Are you up for the challenge of protecting all of the world’s transactions? Avalara is looking for the world’s brightest security engineers. In this role you will engage with world class engineers and architects as they build our future application and service capabilities, while ensuring our current generation solutions continue to deliver the trust and reliability our customers expect. If you want to make a big difference in a fast-moving environment without endless meetings, if you want to set your direction instead of having it set for you, if you want to have all of the benefits of startup and an established company, we want to talk to you.

Our ideal Senior Application Security Engineer has experience working on a variety of platforms and technologies and is passionate about identifying and managing risks. Security can be complex, so you will be responsible to make it simple while making its impact significant in our engineering organizations. You will provide guidance, training, and support. You will be able to talk tech and business. You will work hard to find the right solution, not the first solution.

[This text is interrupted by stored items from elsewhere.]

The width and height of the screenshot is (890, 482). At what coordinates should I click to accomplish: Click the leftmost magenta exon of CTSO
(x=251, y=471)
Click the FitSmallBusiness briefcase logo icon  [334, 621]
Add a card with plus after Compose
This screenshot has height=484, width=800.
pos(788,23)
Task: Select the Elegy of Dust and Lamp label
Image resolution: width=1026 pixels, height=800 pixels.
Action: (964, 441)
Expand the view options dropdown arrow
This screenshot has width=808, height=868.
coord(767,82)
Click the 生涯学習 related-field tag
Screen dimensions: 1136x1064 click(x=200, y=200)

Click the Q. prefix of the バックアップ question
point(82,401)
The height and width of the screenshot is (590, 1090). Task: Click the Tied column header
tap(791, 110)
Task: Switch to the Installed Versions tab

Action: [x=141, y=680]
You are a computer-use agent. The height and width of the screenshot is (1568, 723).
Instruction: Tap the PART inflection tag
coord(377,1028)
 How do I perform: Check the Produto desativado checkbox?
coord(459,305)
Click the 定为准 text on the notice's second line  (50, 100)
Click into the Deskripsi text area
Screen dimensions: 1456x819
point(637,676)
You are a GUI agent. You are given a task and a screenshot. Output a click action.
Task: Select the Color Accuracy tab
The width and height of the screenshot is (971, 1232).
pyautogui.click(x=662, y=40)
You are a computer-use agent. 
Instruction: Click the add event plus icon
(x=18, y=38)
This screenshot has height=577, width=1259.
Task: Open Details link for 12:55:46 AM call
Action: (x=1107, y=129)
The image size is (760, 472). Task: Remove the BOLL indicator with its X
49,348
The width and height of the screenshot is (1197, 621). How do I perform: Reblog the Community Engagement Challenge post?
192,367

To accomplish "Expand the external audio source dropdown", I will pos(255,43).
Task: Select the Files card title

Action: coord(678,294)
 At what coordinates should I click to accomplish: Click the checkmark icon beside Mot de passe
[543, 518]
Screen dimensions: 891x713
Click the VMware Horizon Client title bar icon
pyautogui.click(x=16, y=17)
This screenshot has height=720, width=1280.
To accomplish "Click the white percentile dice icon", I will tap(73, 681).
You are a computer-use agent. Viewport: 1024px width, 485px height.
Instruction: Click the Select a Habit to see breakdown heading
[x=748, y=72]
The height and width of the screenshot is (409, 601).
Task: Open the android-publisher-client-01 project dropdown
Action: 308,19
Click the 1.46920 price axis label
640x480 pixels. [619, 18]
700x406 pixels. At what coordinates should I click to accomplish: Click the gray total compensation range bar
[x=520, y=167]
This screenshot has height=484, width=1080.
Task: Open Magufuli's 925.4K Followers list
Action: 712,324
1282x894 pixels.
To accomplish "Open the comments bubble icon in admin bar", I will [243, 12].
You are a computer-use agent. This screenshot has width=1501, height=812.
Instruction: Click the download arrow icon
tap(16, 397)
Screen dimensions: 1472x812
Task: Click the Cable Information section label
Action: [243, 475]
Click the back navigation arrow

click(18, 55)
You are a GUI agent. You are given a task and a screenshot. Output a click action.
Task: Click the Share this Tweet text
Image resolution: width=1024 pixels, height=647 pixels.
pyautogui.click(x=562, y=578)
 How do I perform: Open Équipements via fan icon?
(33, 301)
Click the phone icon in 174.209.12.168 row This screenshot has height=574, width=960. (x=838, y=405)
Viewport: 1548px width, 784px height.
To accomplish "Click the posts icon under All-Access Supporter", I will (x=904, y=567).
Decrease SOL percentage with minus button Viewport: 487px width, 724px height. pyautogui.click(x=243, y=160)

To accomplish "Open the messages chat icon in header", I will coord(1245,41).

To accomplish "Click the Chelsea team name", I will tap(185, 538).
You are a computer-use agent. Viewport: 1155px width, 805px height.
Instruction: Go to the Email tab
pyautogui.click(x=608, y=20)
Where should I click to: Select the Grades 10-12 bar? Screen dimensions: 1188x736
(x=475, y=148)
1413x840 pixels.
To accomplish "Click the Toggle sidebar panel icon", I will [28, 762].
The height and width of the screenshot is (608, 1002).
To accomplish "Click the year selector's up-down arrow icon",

You thrive on challenge and you are not afraid to dig in, all while having fun and not getting too serious.

Responsibilities

• Set strategic direction for application security
• Perform code and design reviews of software products and solutions
• Provide training, education, awareness, and communication to development and engineering groups
• Develop and implement manual and automated security tests
• Pen test a wide variety of cloud technologies 
• Lead security incident handling and response

Qualifications

• Strong sense of ownership, urgency, and drive
• 5+ years’ experience performing manual code review and analysis
• 5+ years’ experience with commercial and open source application security tools
• Deep technical knowledge and experience identifying, triaging, and remediating application vulnerabilities including the OWASP Top 10
• Experience working in a multi-tenant SaaS environment, service-oriented architecture and web service security
• Experience developing and securing applications in AWS

Preferred Qualification

• Bachelor’s Degree in Computer Science, Engineering, or related field
• Experience working with web vulnerability scanners such as Acunetix WVS 
• Hands on experience in a continuous integration/continuous deployment environment
• Experience with agile software development processes and methodologies
• Experience working with a variety of development tools, languages, and environments, including .NET, Java, PHP, Node.js, Ember, SQL Server, and Amazon Web Services

The perks of working at Avalara go beyond amazing physical spaces and a fully stocked Tiki Bar. We are committed to continued progress in diversity and inclusion. As an employee at Avalara, you’ll have the opportunity to join resource groups focused on diversity of thought, engage with your local or global community about topics that matter to you and the organization and receive continued education around inclusion and development. As Avalara grows, so do the voices within it. It’s time to hear your voice.

Avalara is an Equal Opportunity Employer. All qualified candidates will receive consideration for employment without regard to race, color, creed, religion, sex, age, gender, nation of origin, disability, sexual orientation, US Veteran status, or any other factor protected by law. We thrive on diversity and encourage people from all walks of life to apply to Avalara’s open positions.